So I am working on solving a problem on whether following language is decideable:
$L = \{n \in \mathbb{N} \mid M_n$ never freezes (for any input)$\}$, where $n$ is the Gödel-number of a Turing machine.
The model for Turing machines that we use operates on a one-side-unbounded tape, so "freezing" in this context means going "out-of-bounds" on the other side of the tape. We also define a Turing machine as the tuple $(K,\Sigma,\delta,s)$, where $K$ is the set of states, $\delta$ is the transition function and $s$ is the starting state ($\notin K$).
Now I have an idea on how to prove it is not decideable by reduction, but it requires me to construct a new DTM which operates on a new alphabet $\Sigma' := \Sigma \cup \{§\}$, and assume that $§ \notin \Sigma$. (where $\Sigma$ is the alphabet of the machine $M_n$)
My idea is as follows: We prove that $L^c=\{n\in\mathbb{N}\mid M_n $freezes for at least one input$\}$ is undecideable.
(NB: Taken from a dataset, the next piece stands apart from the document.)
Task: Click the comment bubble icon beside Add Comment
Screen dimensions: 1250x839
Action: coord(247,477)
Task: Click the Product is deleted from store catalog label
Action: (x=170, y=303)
For that, we construct a DTM $Extend$ which takes $n$ as input. $Extend$ modifies the $n$ so that we get a new machine that operates exactly as $M_n$ would, except with the following tweaks:
For any (state,letter) pair with the $\delta$ function value $\delta(q,\sigma)=(h,\sigma')$ (where h is the halting state), we replace the function value with $(q_{|K|+1},\sigma')$ (so now the machine never halts on its own)
Introduce a new state $q_{|K|+1}$, where $\delta(q_{|K|+1},\sigma)=(q_{|K|+1},\sigma)$ (so if this state is reached the TM goes into an infinite loop).
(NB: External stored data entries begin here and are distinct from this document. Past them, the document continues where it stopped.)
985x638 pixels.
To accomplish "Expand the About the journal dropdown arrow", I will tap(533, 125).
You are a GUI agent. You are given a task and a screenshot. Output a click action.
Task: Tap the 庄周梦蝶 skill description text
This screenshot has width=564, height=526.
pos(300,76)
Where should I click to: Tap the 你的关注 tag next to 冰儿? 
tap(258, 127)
We introduce a new letter to the alphabet, let's say '$§$', and set it so that $\delta(q,§)=(h,\#)$ (where # is the blank symbol) (so it only halts if any point it reads '$§$') All of these are turing-computable steps (if we look at $\delta$ as a table of values for every (state,letter) pair (finite), it's the same as going through the table once, changing values as necessary, adding a row and adding a column).
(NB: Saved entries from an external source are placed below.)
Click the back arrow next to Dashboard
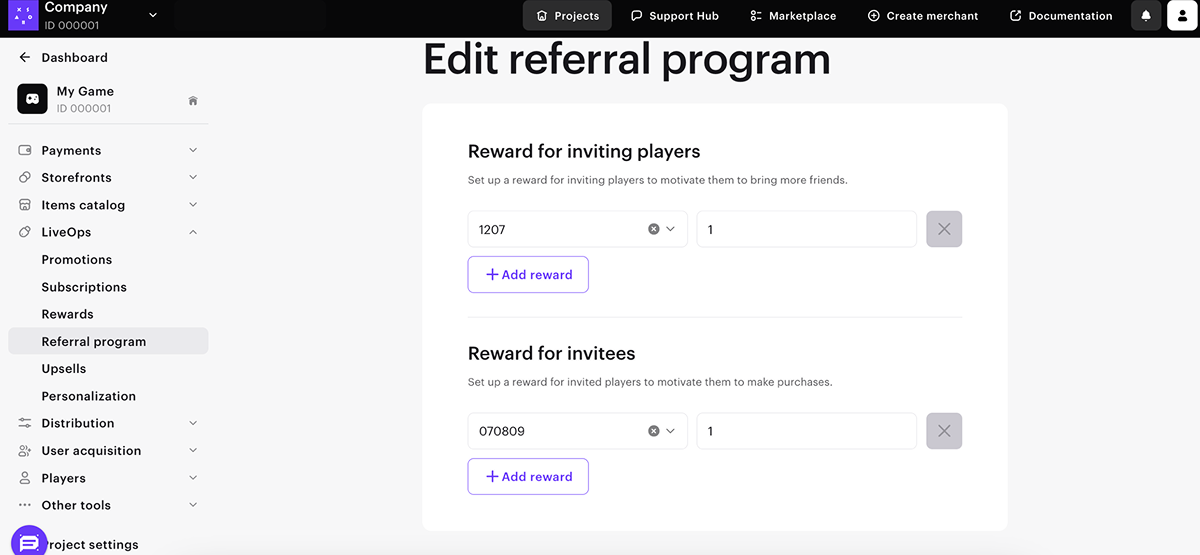The image size is (1200, 555). pos(25,58)
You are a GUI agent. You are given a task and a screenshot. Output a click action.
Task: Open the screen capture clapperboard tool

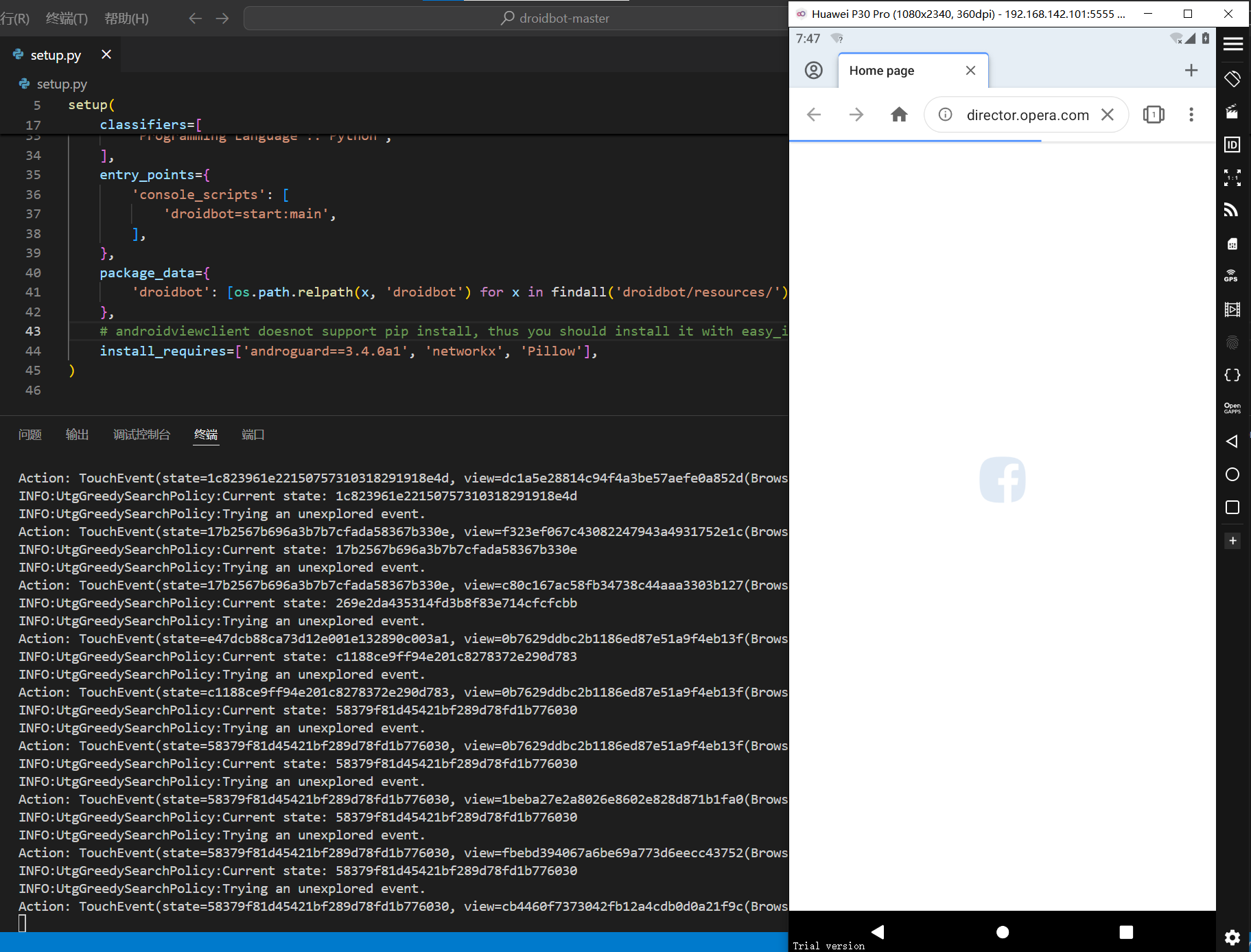pyautogui.click(x=1232, y=112)

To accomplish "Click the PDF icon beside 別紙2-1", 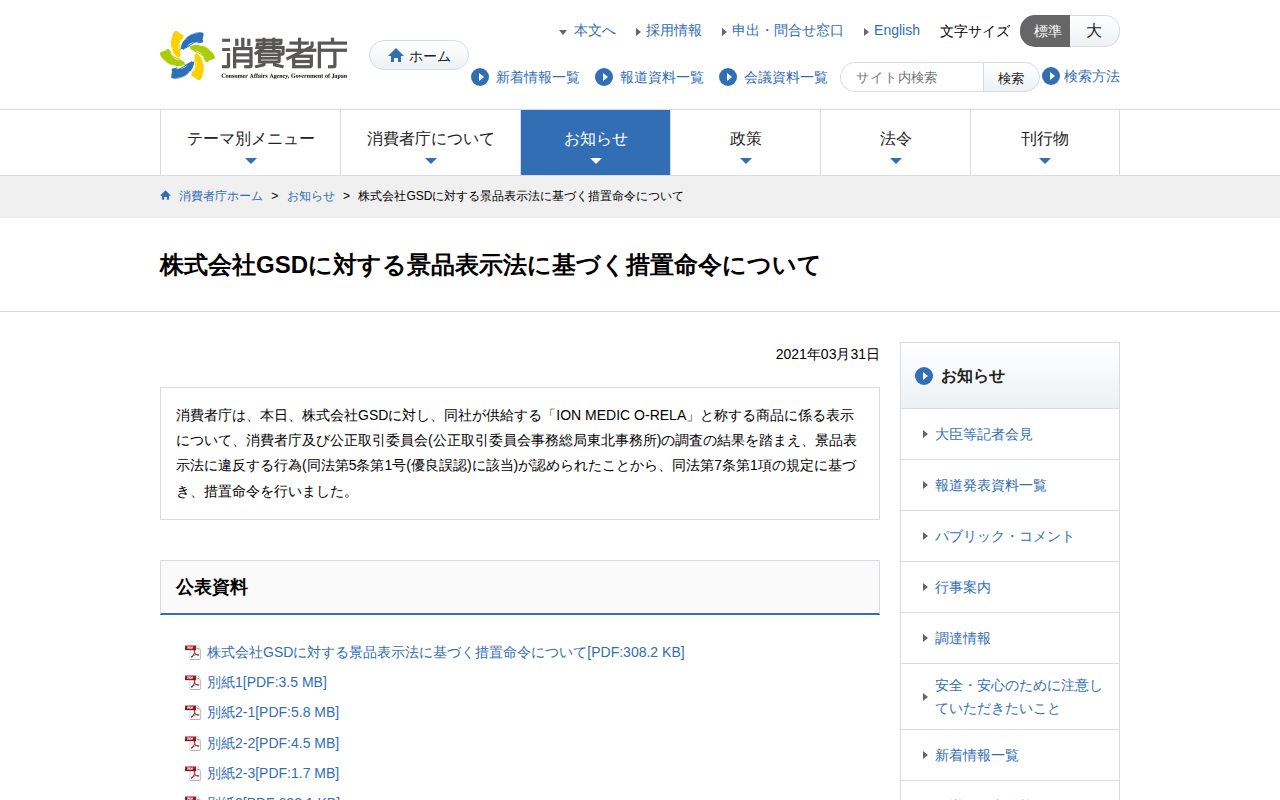I will pyautogui.click(x=193, y=713).
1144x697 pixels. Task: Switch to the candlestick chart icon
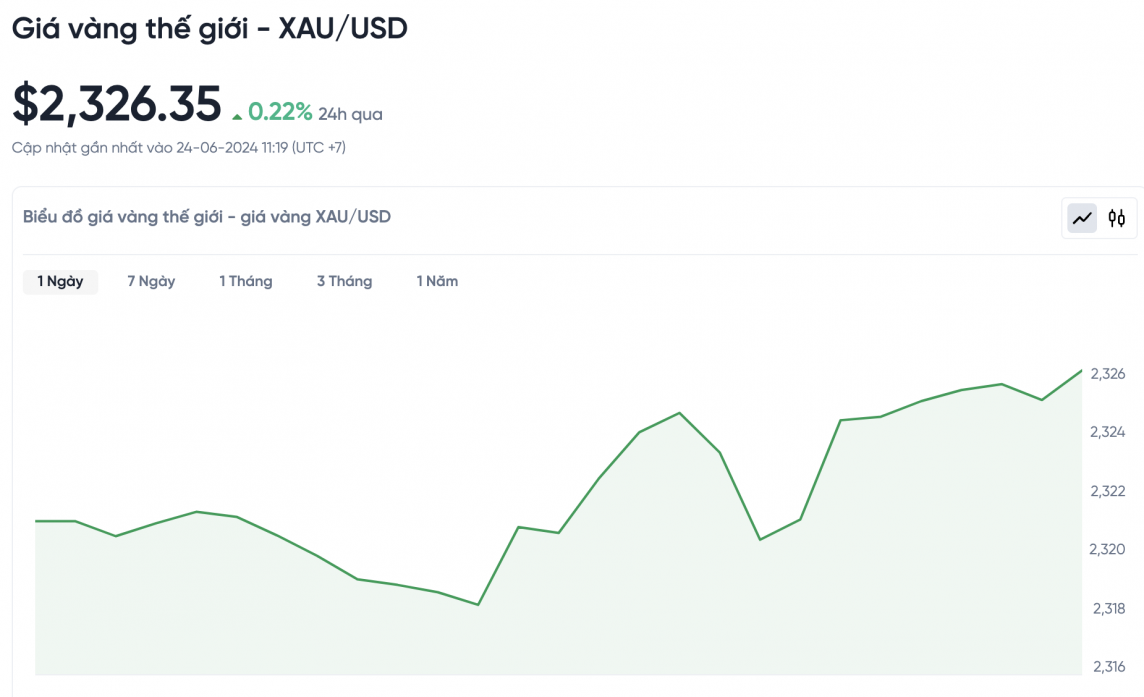(1117, 218)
Now we create a new DTM $M_j$ which works as follows (on input $n$): $>Extend \to L_{\#} \to S_R \to L \to § \to R \to R_{\#}$, where $L_{\#}, R_{\#}$ is a TM which goes left or right respectively until it encounters a blank, and $S_R$ is a TM which shifts the word to the right of it by a blank (so $s,\underline{\#}w\# \vdash^*_{S_R}h,\#\underline{\#}w\#$). So $M_j(w)$ works as follows: $s,\#n\underline{\#} \vdash^*_{M_j} h,§\#n_{Extend}\underline{\#}$
We know that the set $\mathcal{E}=\{ n\in\mathbb{N} \mid M_n$ accepts $\emptyset \}$ is in $\text{co-RE}$. This means $\mathcal{E}^c = \{ j\in \mathbb{N} \mid M_j$ accepts at least one input $\}$ is recursively enumerable, but not decideable. Since our new DTM $M_j$ only accepts iff $n$ would freeze for at least one input, this means that $n\in L^c \Leftrightarrow j\in \mathcal{E}^c$ and the reduction proof would be complete.
But again, I am not sure if the transformation of $n$ I made (by introducing the letter '$§$' to $\Sigma$) is allowed. Can someone clarify this for me?